CNN classification for 4D data: Large number of classes (Training accuracy always zero)

Input Shape: 6 * 512 * 512

Input data have 6 channels

Number of data= 50000
classes = 2000|

batch_size = 32
torch.manual_seed(0)

data_loader = D.DataLoader(ds, batch_size=batch_size, shuffle=True, num_workers=8)
val_loader = D.DataLoader(ds_val, batch_size=batch_size, shuffle=True, num_workers=8)
tloader = D.DataLoader(ds_test, batch_size=batch_size, shuffle=False, num_workers=0)

classes = 2000|
keep_prob = 0.5

class CNN(torch.nn.Module):

    def __init__(self):
        super(CNN, self).__init__()
        self.features = nn.Sequential(
            nn.Conv2d(6, 64, kernel_size=11, stride=4, padding=2),
            nn.ReLU(inplace=True),
            nn.MaxPool2d(kernel_size=3, stride=2),
            
            nn.Conv2d(64, 192, kernel_size=5, padding=2),
            nn.ReLU(inplace=True),
            nn.MaxPool2d(kernel_size=3, stride=2),
            
            nn.Conv2d(192, 384, kernel_size=3, padding=1),
            nn.ReLU(inplace=True),
            
            nn.Conv2d(384, 256, kernel_size=3, padding=1),
            nn.ReLU(inplace=True),
            
            nn.Conv2d(256, 256, kernel_size=3, padding=1),
            nn.ReLU(inplace=True),
            nn.MaxPool2d(kernel_size=3, stride=2),
        )
        self.avgpool = nn.AdaptiveAvgPool2d((15, 15))
        self.classifier = nn.Sequential(
            nn.Dropout(),
            nn.Linear(256 * 15 * 15, 4096),
            nn.ReLU(inplace=True),
            nn.Dropout(),
            nn.Linear(4096, 4096),
            nn.ReLU(inplace=True),
            nn.Linear(4096, classes),
        )

    def forward(self, x):
        x = self.features(x)
        x = self.avgpool(x)
        x = torch.flatten(x, 1)
        x = self.classifier(x)
        return x

model = CNN().cuda(0)

print('Training the Deep Learning network ...')

learning_rate = 0.01
print(learning_rate)
criterion = torch.nn.CrossEntropyLoss().cuda(0)    # Softmax is internally computed.
optimizer = torch.optim.Adam(params=model.parameters(), lr=learning_rate)

train_cost = []
train_accu = []
batch_size = 32
training_epochs = 300
total_batch = df_train.shape[0] // batch_size

print('Size of the training dataset is {}'.format(df_train.shape[0]))
print('Size of the testing dataset'.format(df_test.shape[0]))
print('Batch size is : {}'.format(batch_size))
print('Total number of batches is : {0:2.0f}'.format(total_batch))
print('\nTotal number of epochs is : {0:2.0f}'.format(training_epochs))

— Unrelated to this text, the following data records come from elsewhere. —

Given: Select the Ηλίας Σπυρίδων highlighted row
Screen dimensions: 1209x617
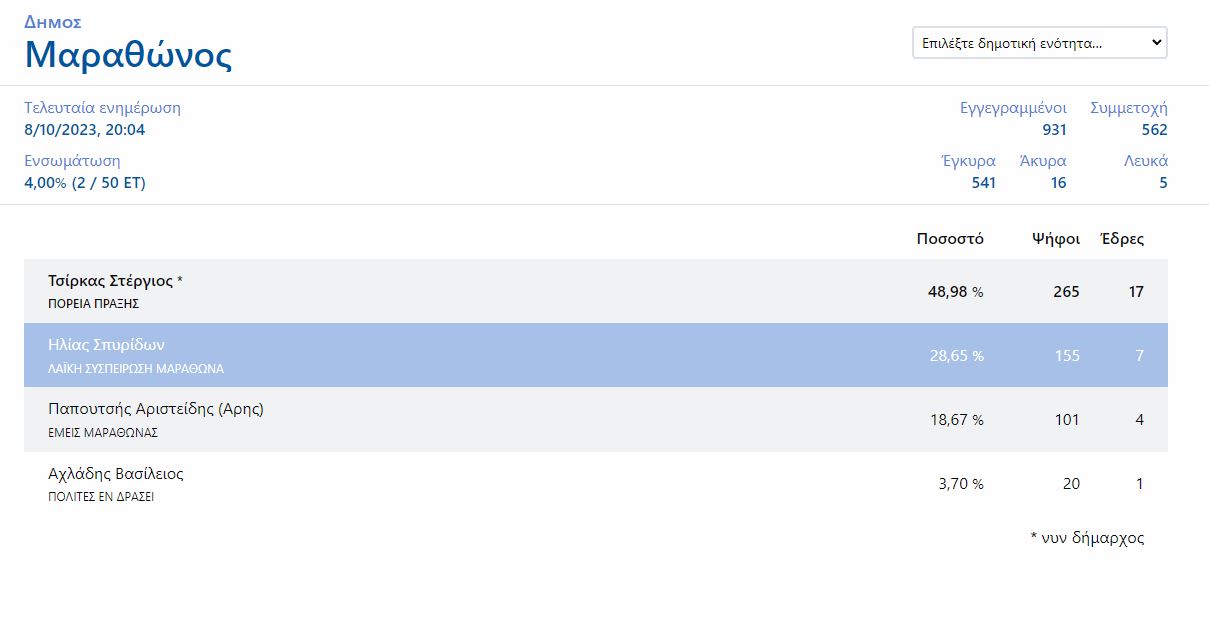Looking at the screenshot, I should pos(595,355).
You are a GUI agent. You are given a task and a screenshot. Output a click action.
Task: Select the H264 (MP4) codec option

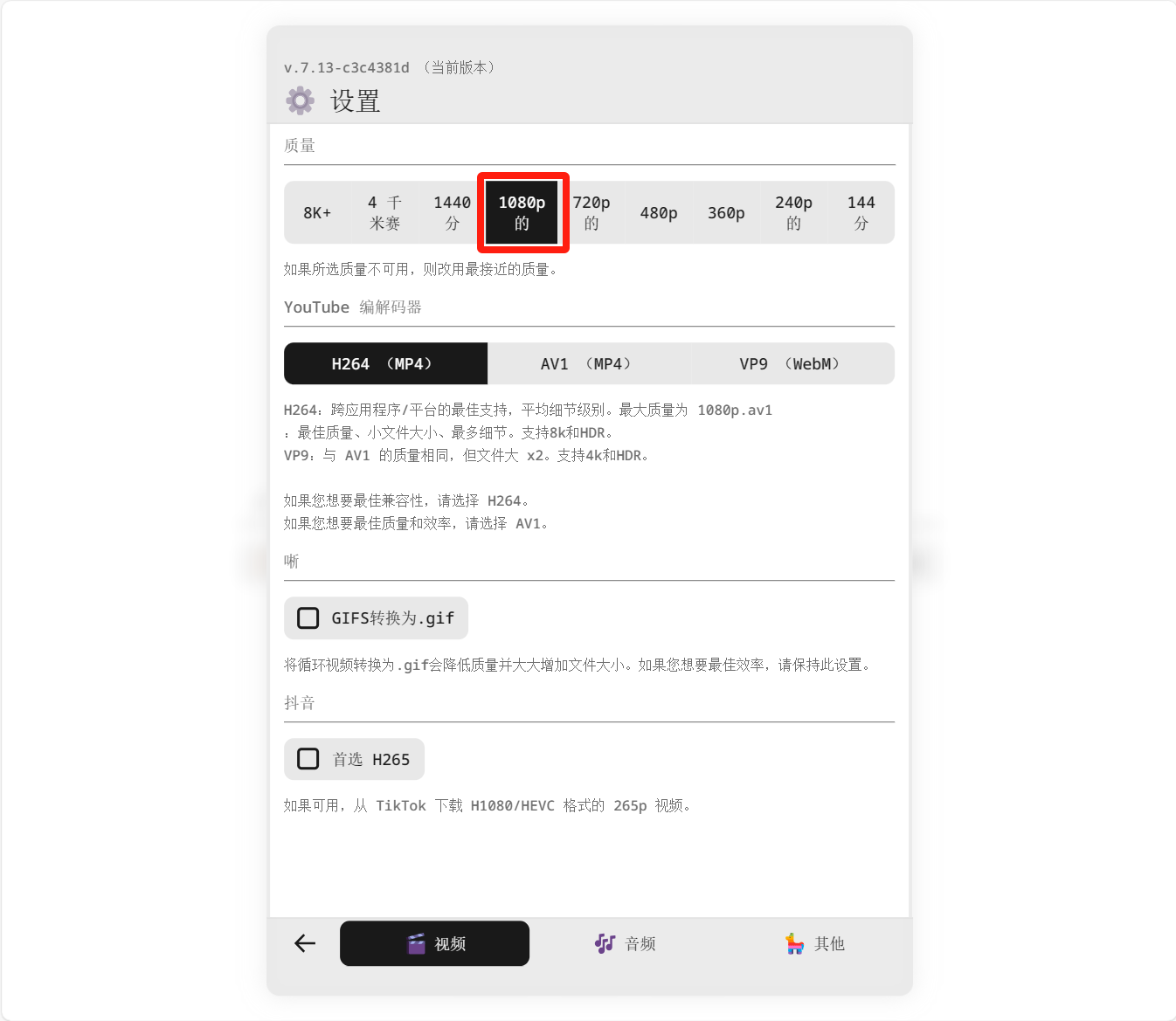(x=385, y=363)
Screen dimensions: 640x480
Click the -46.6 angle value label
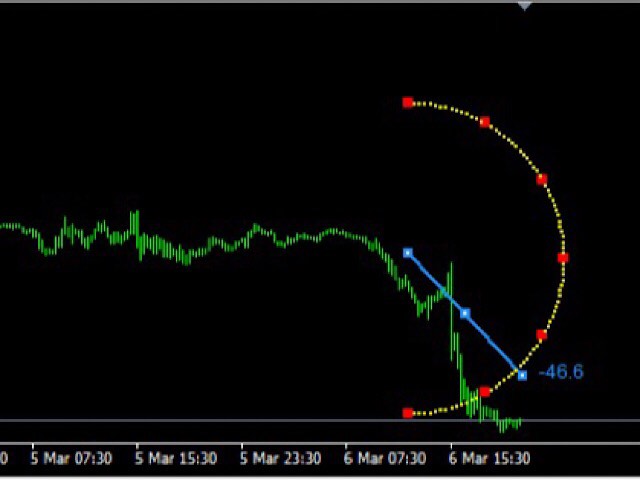[x=561, y=372]
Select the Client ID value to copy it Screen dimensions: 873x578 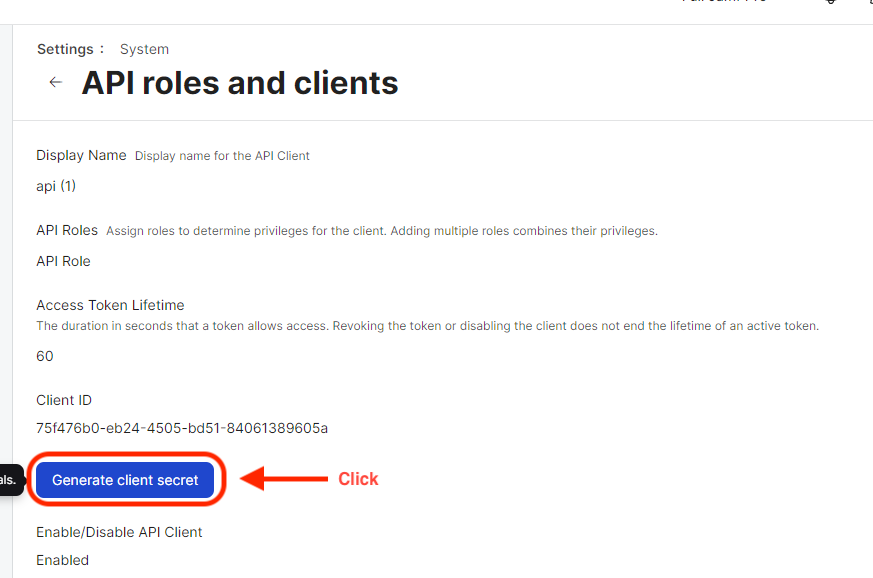182,428
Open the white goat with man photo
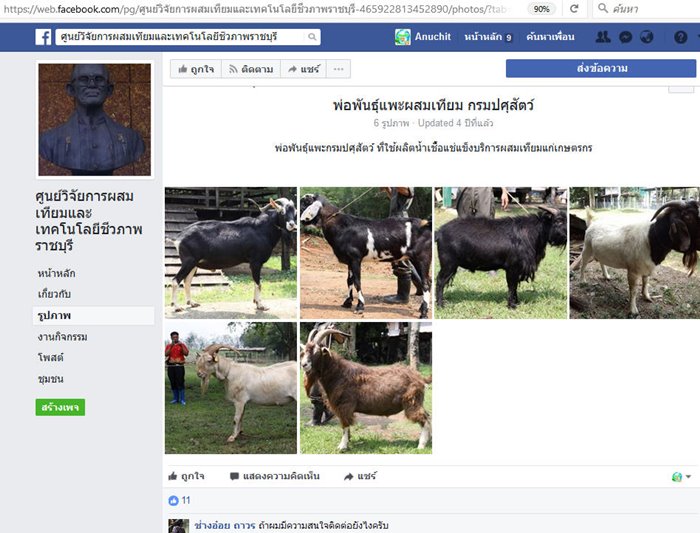Viewport: 700px width, 533px height. pyautogui.click(x=231, y=388)
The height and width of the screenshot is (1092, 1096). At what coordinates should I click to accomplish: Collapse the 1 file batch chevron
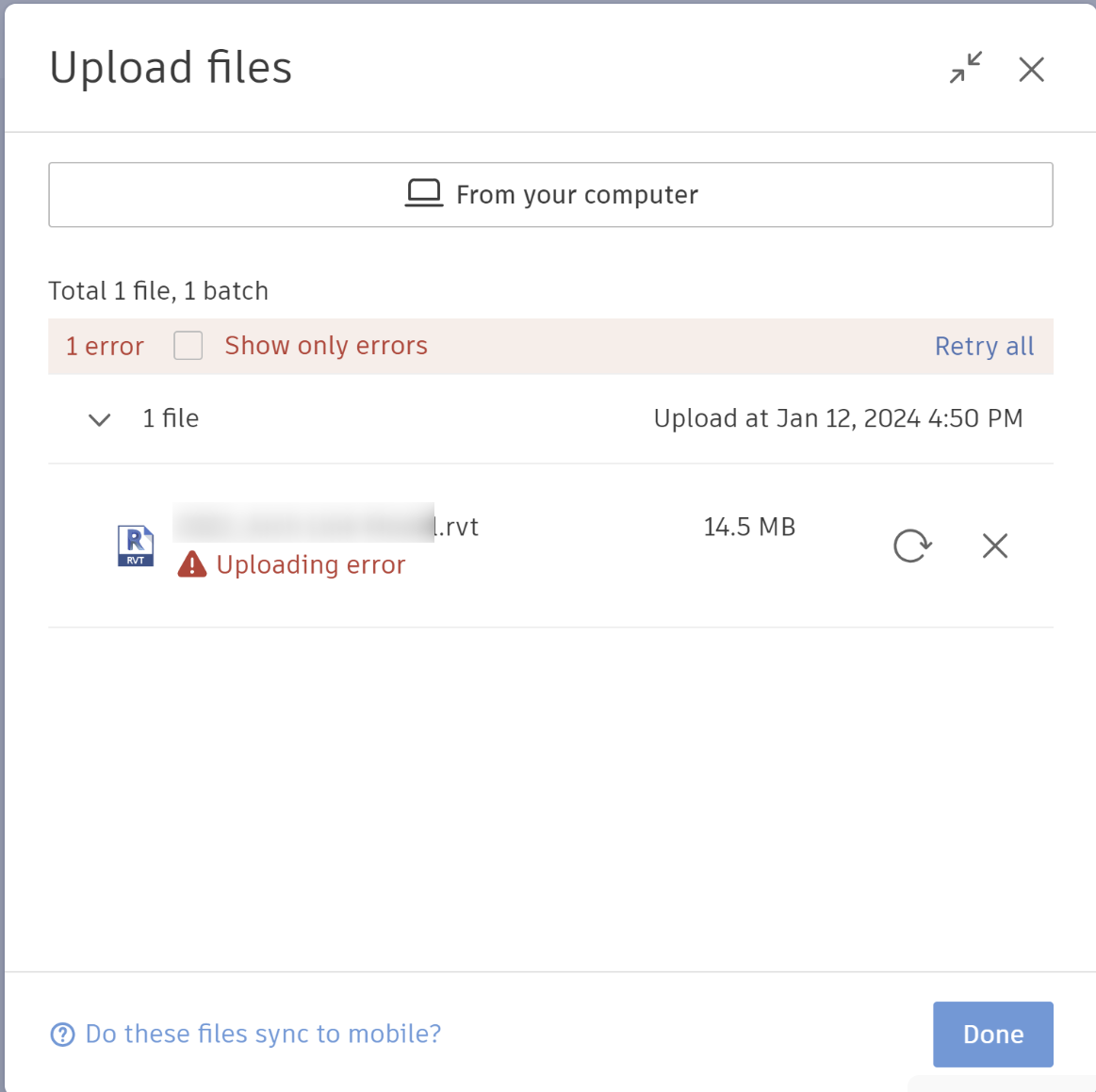(x=100, y=419)
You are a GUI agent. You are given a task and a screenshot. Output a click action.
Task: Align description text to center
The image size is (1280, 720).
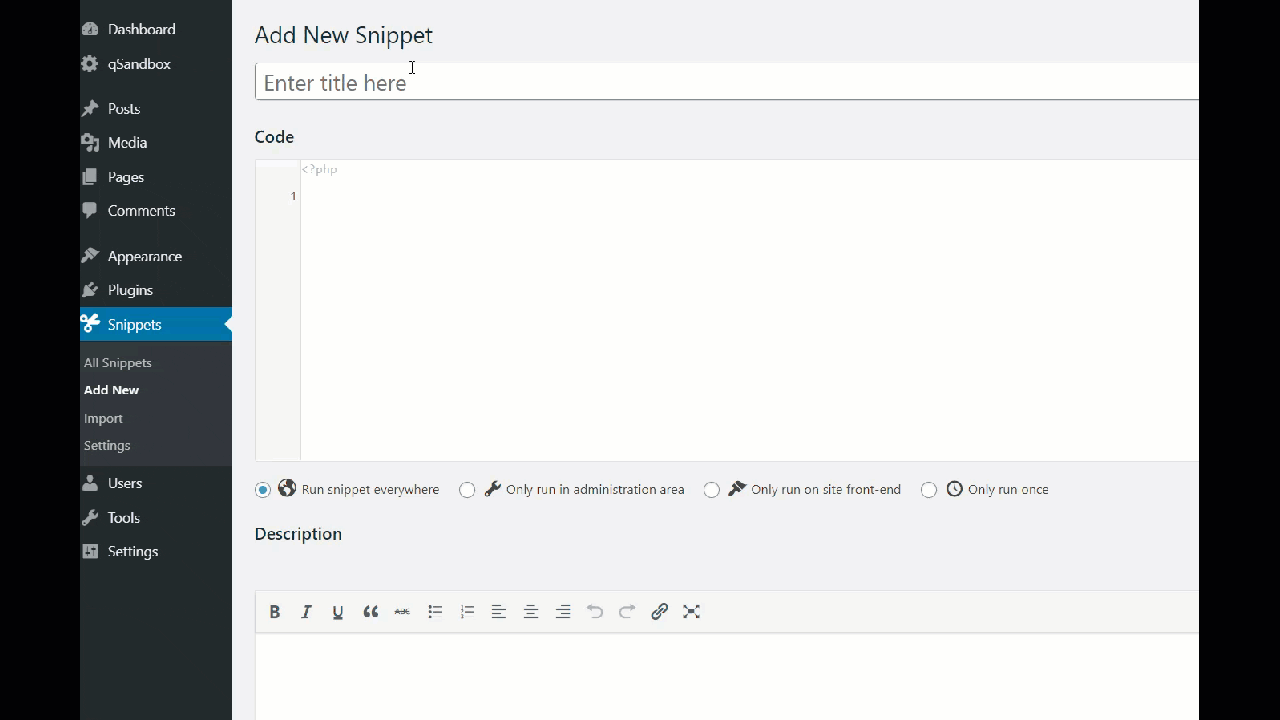pyautogui.click(x=530, y=611)
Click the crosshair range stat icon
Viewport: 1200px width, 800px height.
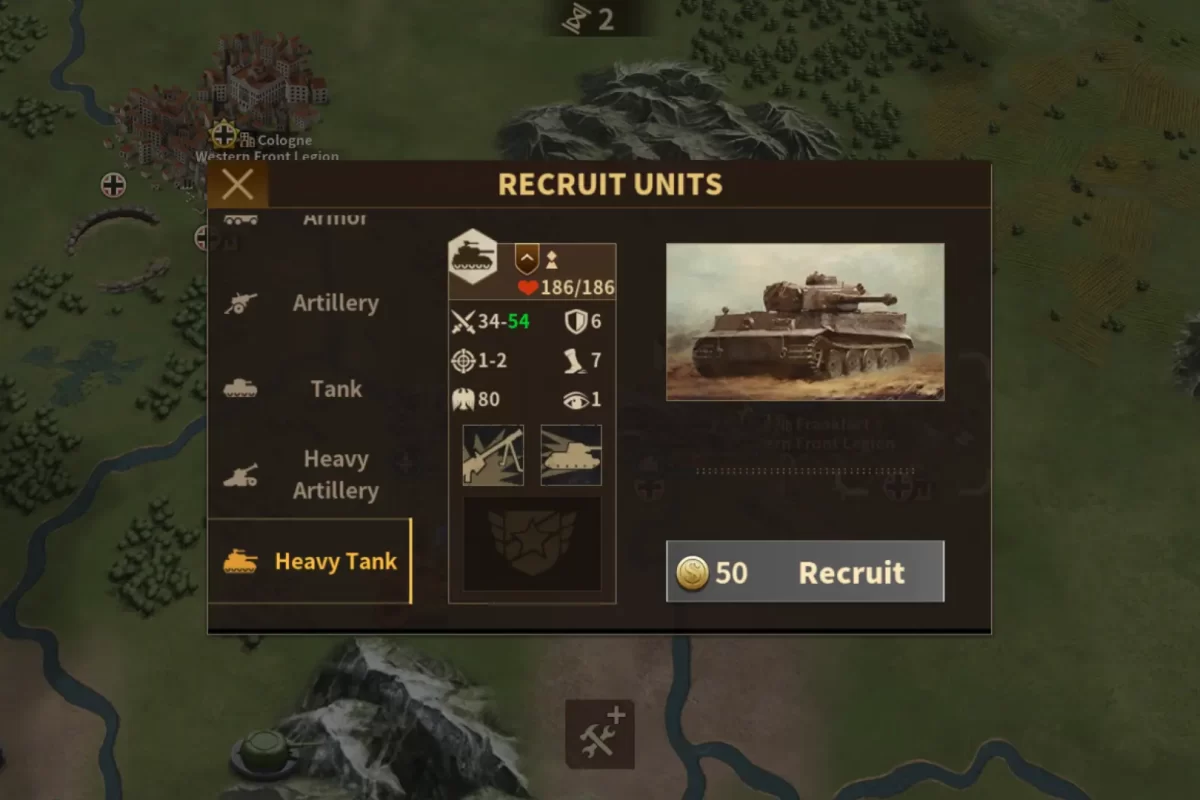(x=462, y=360)
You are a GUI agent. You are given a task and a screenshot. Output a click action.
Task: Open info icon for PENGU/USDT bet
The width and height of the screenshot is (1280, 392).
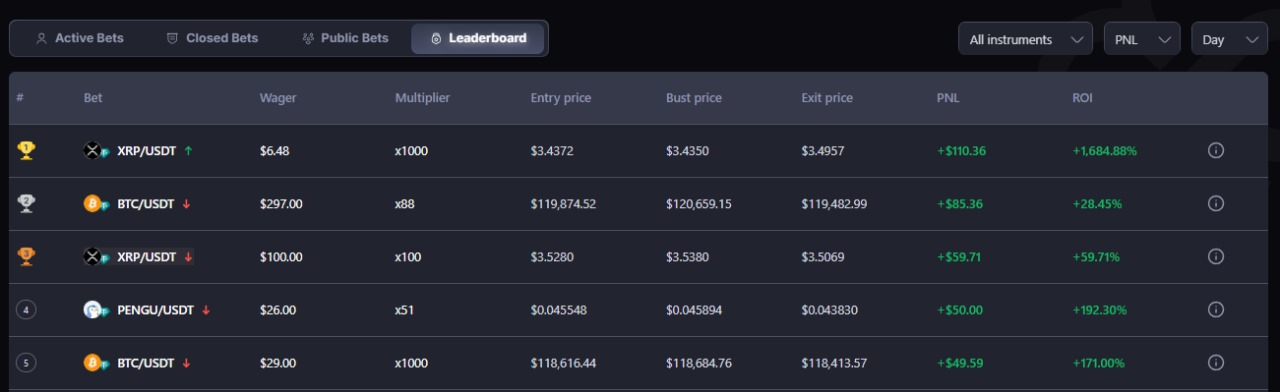(x=1216, y=310)
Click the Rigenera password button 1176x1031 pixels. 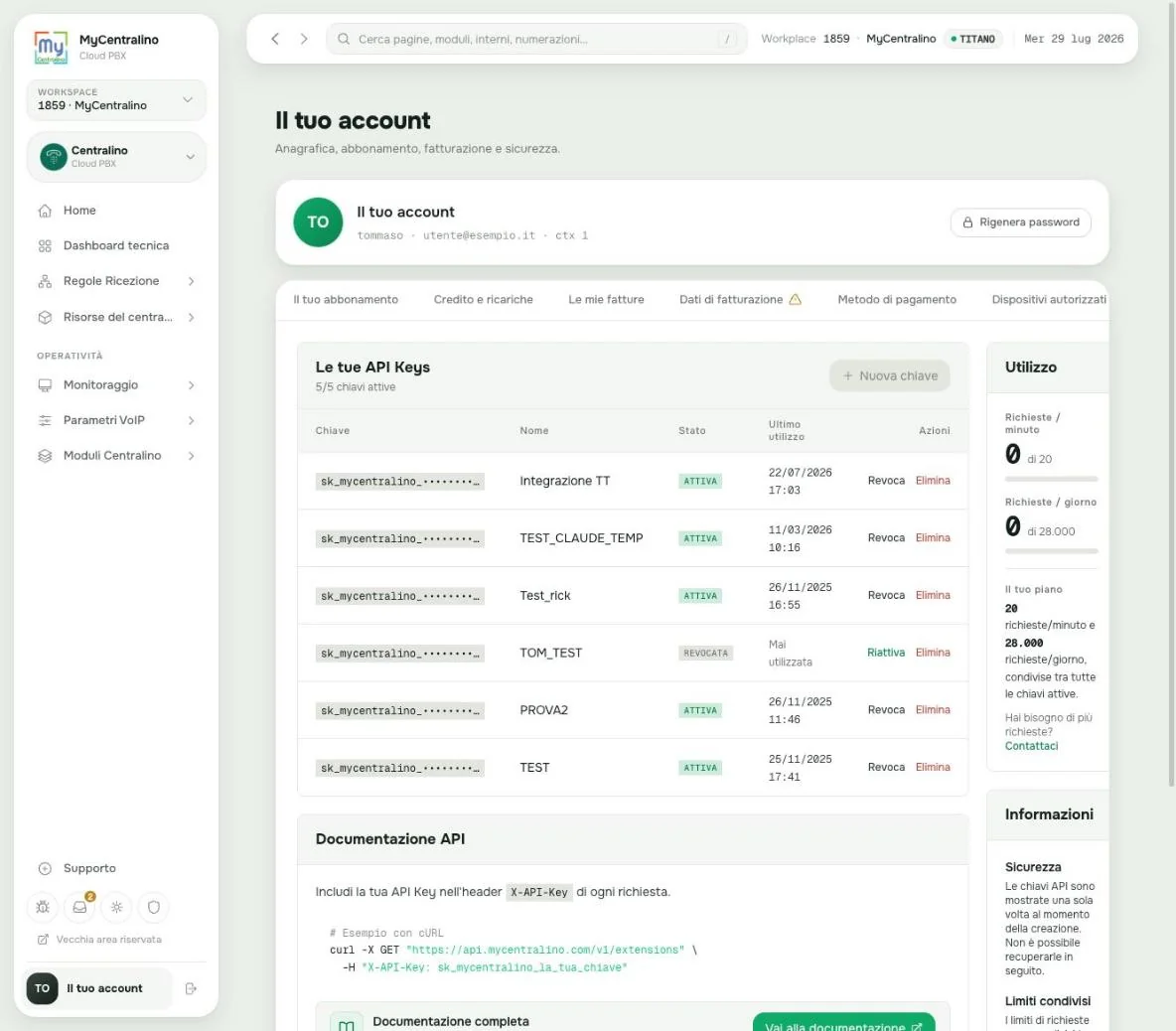coord(1021,221)
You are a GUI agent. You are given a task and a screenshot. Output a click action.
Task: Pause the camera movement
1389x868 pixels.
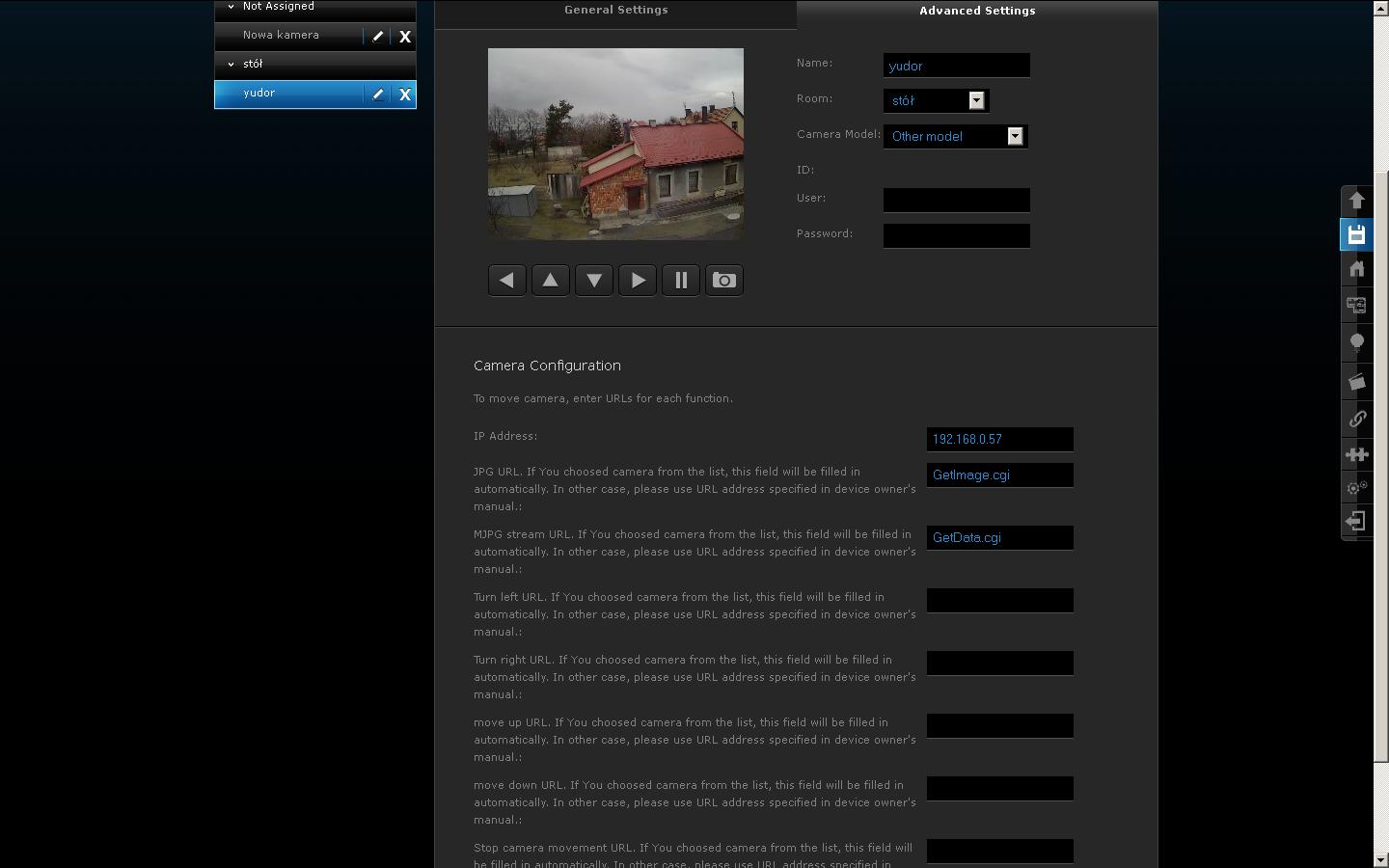(x=680, y=281)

def compute_accuracy(Y_target, hypothesis):
    Y_prediction = hypothesis.data.max(dim=1)[1]
    accuracy = ((Y_prediction.data == Y_target.data).float().mean())    
    return accuracy.item()


for epoch in range(training_epochs):
    avg_cost = 0
    for i, (batch_X, batch_Y) in enumerate(data_loader):
        
        # Select a minibatch
        X = Variable(batch_X).cuda(0)    # image is already size of (28x28), no reshape
        Y = Variable(batch_Y).cuda(0)    # label is not one-hot encoded
        
        # initialization of the gradients
        optimizer.zero_grad()
        
        # Forward propagation: compute the output
        hypothesis = model(X)
        
        # Computation of the cost J
        cost = criterion(hypothesis, Y) # <= compute the loss function
        
        # Backward propagation
        cost.backward() # <= compute the gradients
        
        # Update parameters (weights and biais)
        optimizer.step()
        
        # Print some performance to monitor the training
        train_accu.append(compute_accuracy(Y, hypothesis))
        train_cost.append(cost.item())   
        if i % 200 == 0:
            print("Epoch= {},\t batch = {},\t cost = {:2.4f},\t accuracy = {}".format(epoch+1, i, train_cost[-1], train_accu[-1]))
        
        avg_cost += cost.data / total_batch

    print("[Epoch: {:>4}], averaged cost = {:>.9}".format(epoch + 1, avg_cost.item()))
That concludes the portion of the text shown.